In some examples, the artificial neural network-like genetic circuit comprises specific gene nodes organized in a layered architecture. A first layer (e.g., an input layer) comprises input genes including creb3l1 (encoding a cAMP-responsive transcription factor involved in endoplasmic reticulum stress response), eid1 (encoding an EP300-interacting inhibitor of differentiation), ctsf (encoding cathepsin F, a lysosomal cysteine protease), ndufs5 (encoding a NADH: ubiquinone oxidoreductase subunit involved in mitochondrial electron transfer), tgm2 (encoding tissue transglutaminase involved in protein crosslinking and cellular signaling), adapt15 (a stress-inducible noncoding RNA), and tk1 (encoding thymidine kinase 1 involved in DNA precursor synthesis). A second layer (e.g., a first hidden layer) comprises sdhaf3 (encoding a regulator of gluconeogenesis and succinate metabolism) and psat1 (encoding phosphoserine aminotransferase 1 involved in serine biosynthesis). A third layer (e.g., a second hidden layer) comprises fam83d (encoding a positive regulator of cell cycle progression). The layered organization enables sequential signal propagation through the genetic circuit, where expression levels of genes in upstream layers influence expression of genes in downstream layers through regulatory interactions.
In some examples, the method involves the overexpression of specific gene nodes within the artificial neural network-like genetic circuit to enhance protein production. Overexpression of psat1 boosts serine biosynthesis pathways, contributing to increased availability of amino acid precursors for protein synthesis. Modulation of fam83d as a positive regulator of cell cycle progression enhances cell growth rates and protein yield by promoting cellular proliferation. Overexpression of sdhaf3 regulates gluconeogenesis and succinate metabolism, supporting metabolic efficiency and reducing cellular stress associated with high-density culture conditions. The combined overexpression of psat1, fam83d, and sdhaf3 in CHO cells results in a measurable increase in protein production compared to control cell lines, with observed yield improvements exceeding 15% for trastuzumab production in transient transfection experiments. Without wishing to be bound by any theories, even though the three genes' respective functions were known in the field, their respective roles in the complicated biosynthetic network of a CHO cell were not understood until the present disclosure identified their pivotal status in enhancing the CHO cell's production of recombinant proteins.
In some examples, the genetic circuit design incorporates gene-specific transfer functions that replace generic activation functions used in conventional artificial neural networks. Each regulatory interaction reflects experimentally measured gene-gene dynamics, capturing non-standard activation or repression curves specific to the biological context. The customization of transfer functions improves model fidelity and enables genetic circuit designs that predict biological behavior across diverse regulatory elements. The pre-activation affine transfer function of a given node combines weighted inputs from upstream regulators with a basal promoter activity term. The sigmoid activation function transforms the pre-activation value to produce the node output. For genetic component mapping, a promoter encodes the bias term and binding sites encode fan-in connections, where each regulator-site pair contributes a single regulatory weighted input. The transfer function and activation function are combined for each incoming edge and described in a single form that sums all incoming regulatory contributions, adds the promoter bias, and passes the result through the sigmoid function to generate the genetic node output.

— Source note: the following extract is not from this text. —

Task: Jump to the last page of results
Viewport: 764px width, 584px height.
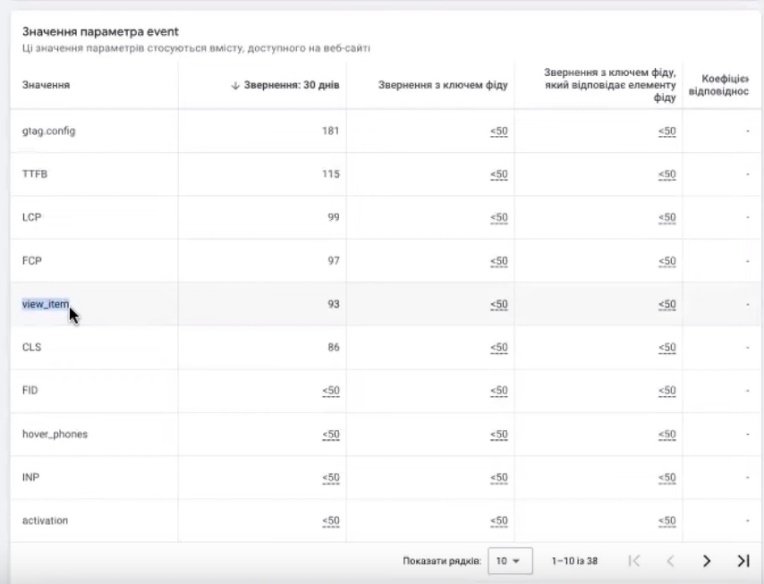Action: click(742, 561)

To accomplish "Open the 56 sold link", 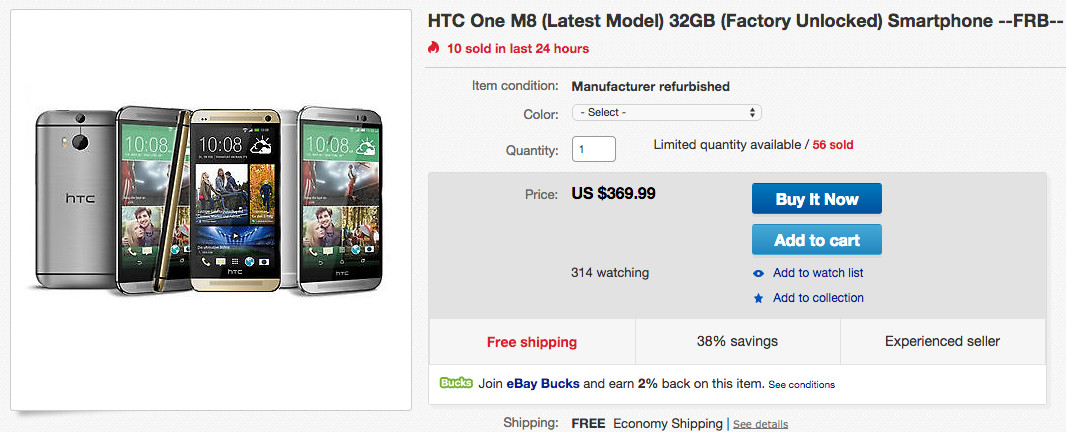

In some examples, a method for predicting optimal genetic modifications for yield improvement in mammalian cell lines utilizes convolutional neural network technology to model gene-metabolite interactions. The method involves collecting metabolite and biomarker data from CHO cell cultures under various conditions and time points, calculating correlations between metabolite levels and gene expression levels using correlation metrics appropriate for the dataset characteristics (such as Spearman correlation for small sample sizes), and applying principal component analysis to the correlation data to reduce dimensionality and capture the most significant components of variation. The principal components derived from the metabolite-gene correlation data serve as input features for training a convolutional neural network model. The convolutional neural network is trained to identify and rank genetic modifications, including gene knockouts or overexpressions, that correlate with increased protein yield based on the embedded metabolite-gene relationship patterns captured in the principal components.

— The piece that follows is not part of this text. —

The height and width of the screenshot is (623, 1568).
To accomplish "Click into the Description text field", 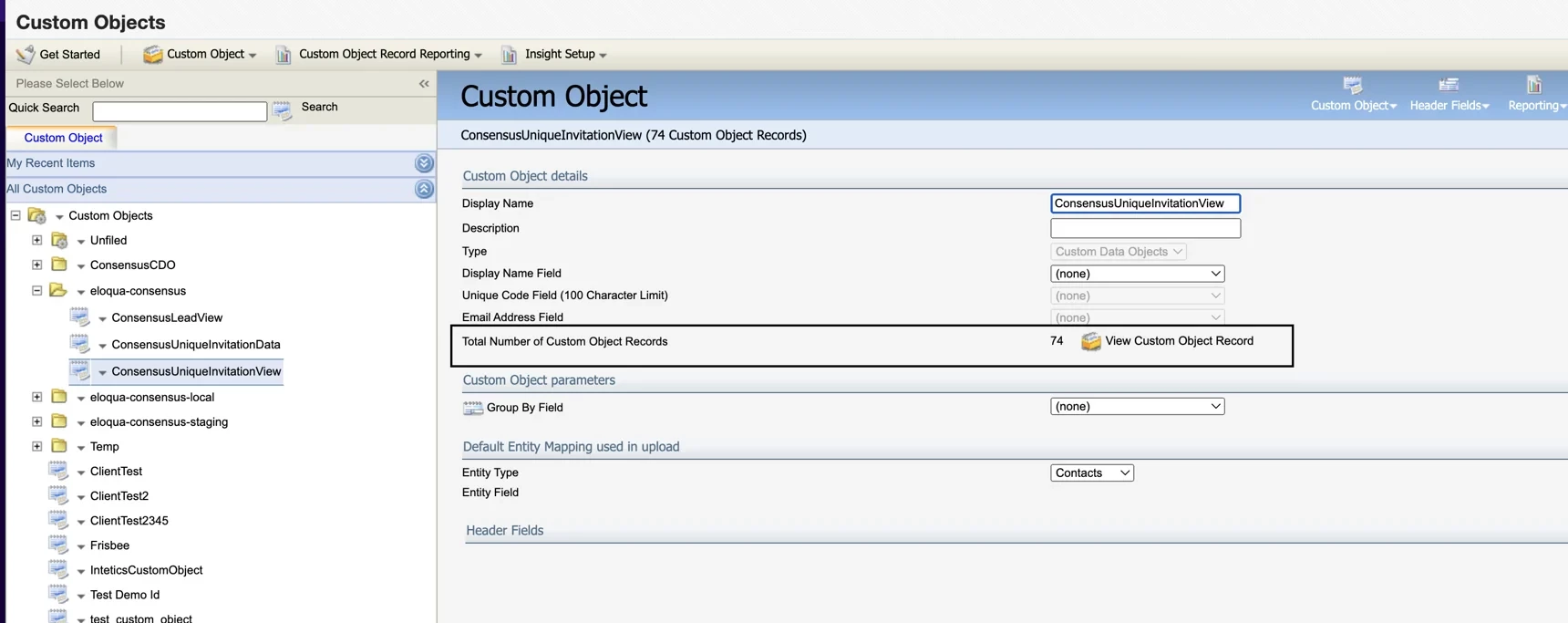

In some examples, the convolutional neural network architecture comprises multiple layers designed to process the principal component input data. A first one-dimensional convolutional layer with 64 filters and a kernel size of 4 extracts local patterns from the principal component features. An average pooling layer reduces dimensionality while retaining salient features. A second one-dimensional convolutional layer with 64 filters and a kernel size of 4 further processes the pooled features. A second average pooling layer performs additional dimensionality reduction. A flattening layer converts the multi-dimensional feature maps into a one-dimensional vector. A fully connected output layer with 128 parameters generates predictions. A final output layer with 2 parameters produces the target predictions for yield or viability. The network is trained with a dropout rate of 0.1, momentum of 0.85, and a learning rate of 0.0025 to prevent overfitting and ensure stable convergence.

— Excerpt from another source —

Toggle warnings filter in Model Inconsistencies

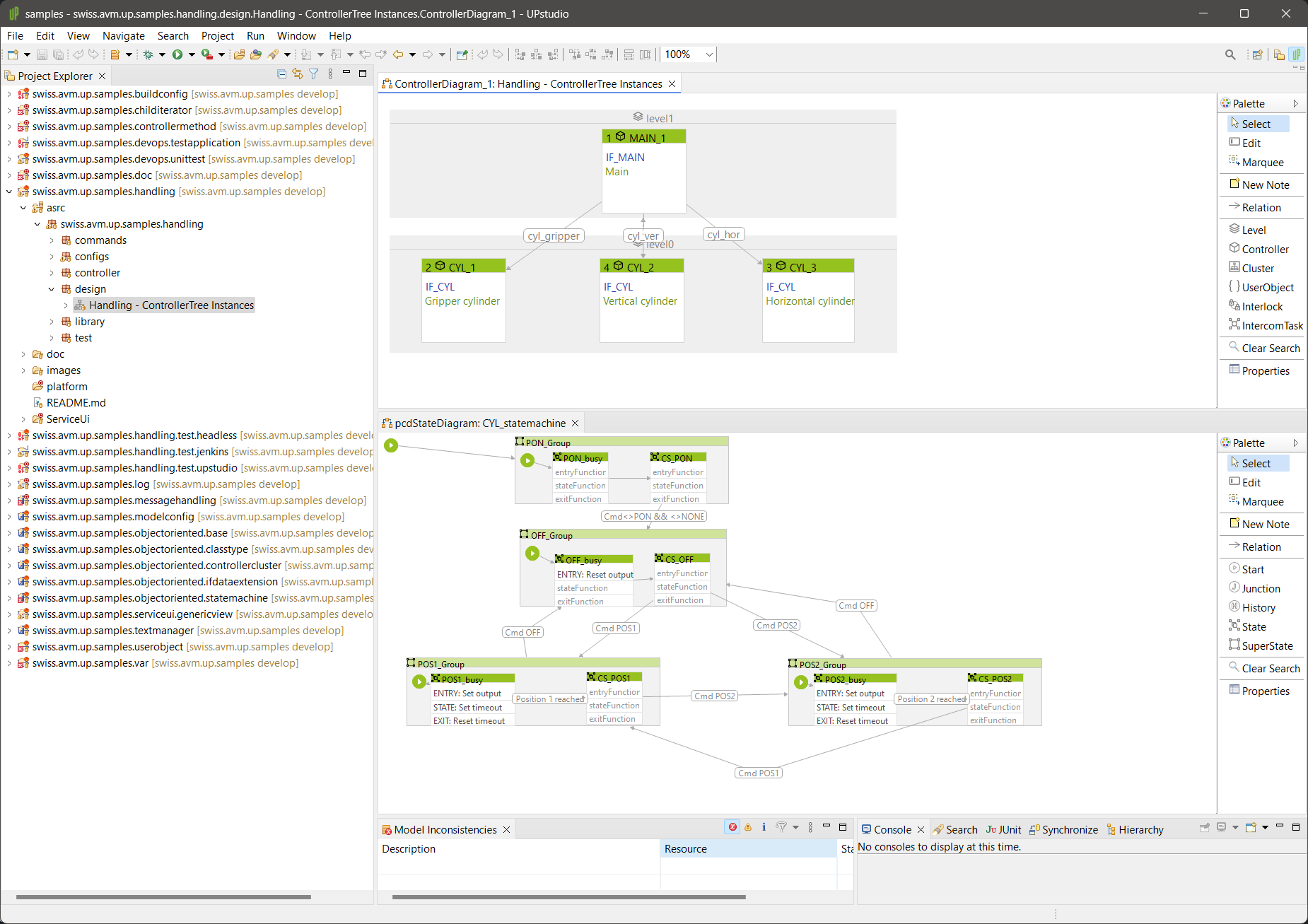click(x=748, y=827)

In some examples, the convolutional neural network-based predictive model identifies specific gene targets for knockout modifications that enhance protein yield. The model predicts that knocking out the Tes gene (encoding a testis-derived protein) leads to reduced lactate production and improved metabolic efficiency. Transient CRISPR-based knockout of Tes in CHO cells results in a 20% decrease in lactate accumulation and a 10% increase in protein titer for trastuzumab production. The reduction in lactate levels is beneficial for bioproduction efficiency as lactate accumulation is associated with metabolic stress and reduced cell viability in high-density cultures. The model further predicts that knockout of the Uggt gene (encoding UDP-glucose: glycoprotein glucosyltransferase) optimizes protein processing within the endoplasmic reticulum and reduces the cellular burden associated with glycoprotein folding. Transient CRISPR-based knockout of Uggt in CHO cells results in a 10% increase in protein titer for trastuzumab production. The knockout modifications predicted by the convolutional neural network model have been validated in small-scale bioproduction settings, confirming improvements in yield under conditions representative of commercial production environments.
In some examples, the method involves applying both the artificial neural network-like genetic circuit overexpression strategy and the convolutional neural network-predicted gene knockout strategy in combination to achieve synergistic improvements in protein production. CHO cells are modified by the overexpression of psat1, fam83d, and sdhaf3 as part of an artificial neural network-like genetic circuit. Additionally, they are modified by CRISPR-based knockout of Tes to reduce lactate and improve metabolic efficiency, and by CRISPR-based knockout of Uggt to further increase protein yield through improved cellular processing of the therapeutic protein. The combined modifications result in cumulative yield improvements that exceed the effects of individual modifications applied separately.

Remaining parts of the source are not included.